The very thumb rule:

Constraints go down. Sizes go up. Parent sets position.

  • A widget gets its own constraints from its parent. A constraint is just a set of 4 doubles: a minimum and maximum width, and a minimum and maximum height.
  • Then the widget goes through its own list of children. One by one, the widget tells its children what their constraints are (which can be different for each child), and then asks each child what size it wants to be.
  • After that, the widget positions its children (horizontally in the x axis, and vertically in the y axis), one by one.
  • Finally, the widget tells its parent about its own size (within the original constraints, of course).

Limitation

Flutter's layout engine is designed to be a one-pass process with some limitations:

  • A widget can decide its own size only within the constraints given to it by its parent. This means a widget usually can't have any size it wants.
  • A widget can't know and doesn't decide its own position in the screen, the widget's parent does.
  • It's impossible to precisely define the size and position of any widget without taking into consideration the tree as a whole.
  • Be specific when defining alignment. If a child wants a different size from its parent and the parent doesn't have enough information to align it, then the child's size might be ignored.

Widgets are rendered by their underlying RenderBox objects. There are five kinds of boxes, in terms of how they handle their constraints:

  • As big as possible, e.g., the boxes used by Center and ListView.
  • The same size as their children, e.g., the boxes used by Transform and Opacity.
  • Try to be a particular size, e.g., the boxes used by Image and Text.
  • Vary from type to type based on their constructor arguments, e.g., Container constructor defaults to trying to be as big as possible, but if it is given it a width, it tries to honor that and be that particular size.
  • Vary based on the constraints they are given e.g., Row and Column (flex boxes).

Examples: GitHub repo.

Tight vs loose constraints

Tight constraint

Offers a single possibility, an exact size. It has its maximum width equal to its minimum width; and has its maximum height equal to its minimum height. For example:

  • The App widget, which is contained by the RenderView class. The box used by the child is given a constraint that forces it to exactly fill the application's content area (typically, the entire screen).

Loose constraint

Is one that has a minimum of zero and a maximum non-zero. It means the maximum is maintained but the minimum is removed, so the widget can have a minimum width and height both equal to zero. For example:

  • Center's purpose is to transform the tight constraints it received from its parent (the screen) to loose constraints for its child (the Container).

Unbounded constraints

In certain situations, a box's constraint is infinite. It means that either the maximum width or the maximum height is set to double.infinity. For example:

  • ListView tries to expand to fit the space available in its cross-direction, i.e., it's a vertically-scrolling block and tries to be as wide as its parent. If you nest a vertically scrolling ListView inside a horizontally scrolling ListView, the inner list tries to be as wide as possible, which is infinitely wide, since the outer one is scrollable in that direction.
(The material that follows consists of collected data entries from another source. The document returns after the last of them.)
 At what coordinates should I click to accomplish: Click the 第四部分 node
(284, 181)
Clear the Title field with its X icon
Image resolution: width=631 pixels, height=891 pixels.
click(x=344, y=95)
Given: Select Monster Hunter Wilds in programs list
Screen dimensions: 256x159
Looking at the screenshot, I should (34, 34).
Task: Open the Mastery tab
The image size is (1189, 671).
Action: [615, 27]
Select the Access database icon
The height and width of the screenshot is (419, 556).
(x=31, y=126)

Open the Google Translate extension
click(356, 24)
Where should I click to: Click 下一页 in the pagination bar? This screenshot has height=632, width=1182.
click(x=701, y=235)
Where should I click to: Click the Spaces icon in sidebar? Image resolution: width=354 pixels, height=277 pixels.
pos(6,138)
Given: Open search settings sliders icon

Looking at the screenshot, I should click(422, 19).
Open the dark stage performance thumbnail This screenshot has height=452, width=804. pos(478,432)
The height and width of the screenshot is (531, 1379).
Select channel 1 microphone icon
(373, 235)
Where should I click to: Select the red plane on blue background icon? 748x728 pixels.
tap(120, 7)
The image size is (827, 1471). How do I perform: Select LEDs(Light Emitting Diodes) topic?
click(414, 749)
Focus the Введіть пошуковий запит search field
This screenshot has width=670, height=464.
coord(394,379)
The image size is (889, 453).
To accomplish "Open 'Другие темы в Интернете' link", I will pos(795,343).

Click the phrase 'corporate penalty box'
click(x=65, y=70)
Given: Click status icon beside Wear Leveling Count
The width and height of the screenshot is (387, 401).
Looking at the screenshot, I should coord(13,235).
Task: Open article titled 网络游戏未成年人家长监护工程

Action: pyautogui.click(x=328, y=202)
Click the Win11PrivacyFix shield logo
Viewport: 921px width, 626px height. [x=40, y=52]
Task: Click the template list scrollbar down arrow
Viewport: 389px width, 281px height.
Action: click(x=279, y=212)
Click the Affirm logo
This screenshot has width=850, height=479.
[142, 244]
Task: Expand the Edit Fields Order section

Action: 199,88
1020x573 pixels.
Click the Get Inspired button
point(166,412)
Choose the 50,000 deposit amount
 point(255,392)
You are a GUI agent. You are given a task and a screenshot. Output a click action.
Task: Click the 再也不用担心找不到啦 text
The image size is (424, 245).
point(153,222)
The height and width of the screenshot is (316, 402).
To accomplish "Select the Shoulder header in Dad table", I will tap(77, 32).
→ A box that is as big as possible won't function usefully when given an unbounded constraint and, in debug mode, throws an exception.

Flex

  • With a bounded constraint in its primary direction, it tries to be as big as possible.

  • With a unbounded constraint in its primary direction, it tries to fit its children in that space. Each child's flex value must be set to zero, meaning that Expanded can't be used when the flex box is inside another flex box or a scrollable; otherwise it throws an exception.

  • The cross direction (width for Column or height for Row), must never be unbounded, or it can't reasonably align its children.